----- SUPPLIED ENTRIES

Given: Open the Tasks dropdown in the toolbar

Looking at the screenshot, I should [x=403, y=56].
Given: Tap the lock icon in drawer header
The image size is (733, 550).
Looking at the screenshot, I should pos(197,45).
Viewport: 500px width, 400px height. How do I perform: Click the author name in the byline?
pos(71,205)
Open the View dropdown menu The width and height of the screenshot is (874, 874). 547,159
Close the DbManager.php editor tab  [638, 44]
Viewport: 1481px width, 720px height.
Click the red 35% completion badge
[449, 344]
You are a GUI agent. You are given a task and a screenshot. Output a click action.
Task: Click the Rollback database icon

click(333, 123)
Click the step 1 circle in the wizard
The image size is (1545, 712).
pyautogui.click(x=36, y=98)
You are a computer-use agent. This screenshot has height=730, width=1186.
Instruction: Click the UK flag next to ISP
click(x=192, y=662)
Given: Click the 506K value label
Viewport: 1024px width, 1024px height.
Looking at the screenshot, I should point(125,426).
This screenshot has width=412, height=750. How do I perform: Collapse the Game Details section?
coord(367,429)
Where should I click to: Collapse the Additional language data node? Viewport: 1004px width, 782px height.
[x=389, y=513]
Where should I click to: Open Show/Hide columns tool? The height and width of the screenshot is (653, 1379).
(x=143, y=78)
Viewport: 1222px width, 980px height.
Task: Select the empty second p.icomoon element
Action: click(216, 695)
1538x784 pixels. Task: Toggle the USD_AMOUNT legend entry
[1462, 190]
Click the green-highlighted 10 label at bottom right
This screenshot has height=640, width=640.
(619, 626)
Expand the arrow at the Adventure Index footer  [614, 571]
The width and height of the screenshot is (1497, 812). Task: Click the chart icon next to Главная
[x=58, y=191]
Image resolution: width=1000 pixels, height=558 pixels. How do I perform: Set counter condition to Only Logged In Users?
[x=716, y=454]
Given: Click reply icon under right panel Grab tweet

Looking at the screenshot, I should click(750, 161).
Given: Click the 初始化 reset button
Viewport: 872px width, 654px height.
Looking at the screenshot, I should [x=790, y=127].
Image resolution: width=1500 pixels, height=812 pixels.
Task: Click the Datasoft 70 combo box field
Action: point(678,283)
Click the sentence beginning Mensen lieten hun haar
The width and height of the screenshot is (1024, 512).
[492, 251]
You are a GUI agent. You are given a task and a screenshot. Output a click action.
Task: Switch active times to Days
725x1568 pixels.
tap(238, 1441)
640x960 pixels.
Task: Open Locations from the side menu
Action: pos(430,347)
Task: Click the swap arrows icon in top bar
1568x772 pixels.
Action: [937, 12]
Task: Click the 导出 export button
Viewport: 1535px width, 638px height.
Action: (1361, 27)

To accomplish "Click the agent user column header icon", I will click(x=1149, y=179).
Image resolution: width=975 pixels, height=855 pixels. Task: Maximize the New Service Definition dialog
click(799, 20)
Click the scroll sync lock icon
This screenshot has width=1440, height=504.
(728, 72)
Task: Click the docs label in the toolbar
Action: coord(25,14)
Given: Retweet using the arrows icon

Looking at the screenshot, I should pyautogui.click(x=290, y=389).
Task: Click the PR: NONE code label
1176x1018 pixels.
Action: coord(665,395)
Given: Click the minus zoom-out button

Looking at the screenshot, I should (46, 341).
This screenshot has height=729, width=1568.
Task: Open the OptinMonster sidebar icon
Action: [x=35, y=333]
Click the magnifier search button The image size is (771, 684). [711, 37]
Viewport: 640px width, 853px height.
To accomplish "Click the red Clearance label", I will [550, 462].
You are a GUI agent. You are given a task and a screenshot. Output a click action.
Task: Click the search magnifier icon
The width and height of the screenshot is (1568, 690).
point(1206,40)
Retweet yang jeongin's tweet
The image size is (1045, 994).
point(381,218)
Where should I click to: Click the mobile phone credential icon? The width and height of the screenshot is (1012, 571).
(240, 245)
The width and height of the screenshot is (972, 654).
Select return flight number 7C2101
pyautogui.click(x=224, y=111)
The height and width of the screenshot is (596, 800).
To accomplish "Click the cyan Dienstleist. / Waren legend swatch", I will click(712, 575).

----------

• INSTRUCTIONS FOR THE TASK:
Take the records above and return, word for word, only the lines that fall from the line with "725x1568 pixels." to the line with "Viewport: 640px width, 853px height.", both of them included.

• EXPECTED OUTPUT:
725x1568 pixels.
tap(238, 1441)
640x960 pixels.
Task: Open Locations from the side menu
Action: pos(430,347)
Task: Click the swap arrows icon in top bar
1568x772 pixels.
Action: [937, 12]
Task: Click the 导出 export button
Viewport: 1535px width, 638px height.
Action: (1361, 27)

To accomplish "Click the agent user column header icon", I will click(x=1149, y=179).
Image resolution: width=975 pixels, height=855 pixels. Task: Maximize the New Service Definition dialog
click(799, 20)
Click the scroll sync lock icon
This screenshot has width=1440, height=504.
(728, 72)
Task: Click the docs label in the toolbar
Action: coord(25,14)
Given: Retweet using the arrows icon

Looking at the screenshot, I should pyautogui.click(x=290, y=389).
Task: Click the PR: NONE code label
1176x1018 pixels.
Action: coord(665,395)
Given: Click the minus zoom-out button

Looking at the screenshot, I should (46, 341).
This screenshot has height=729, width=1568.
Task: Open the OptinMonster sidebar icon
Action: [x=35, y=333]
Click the magnifier search button The image size is (771, 684). [711, 37]
Viewport: 640px width, 853px height.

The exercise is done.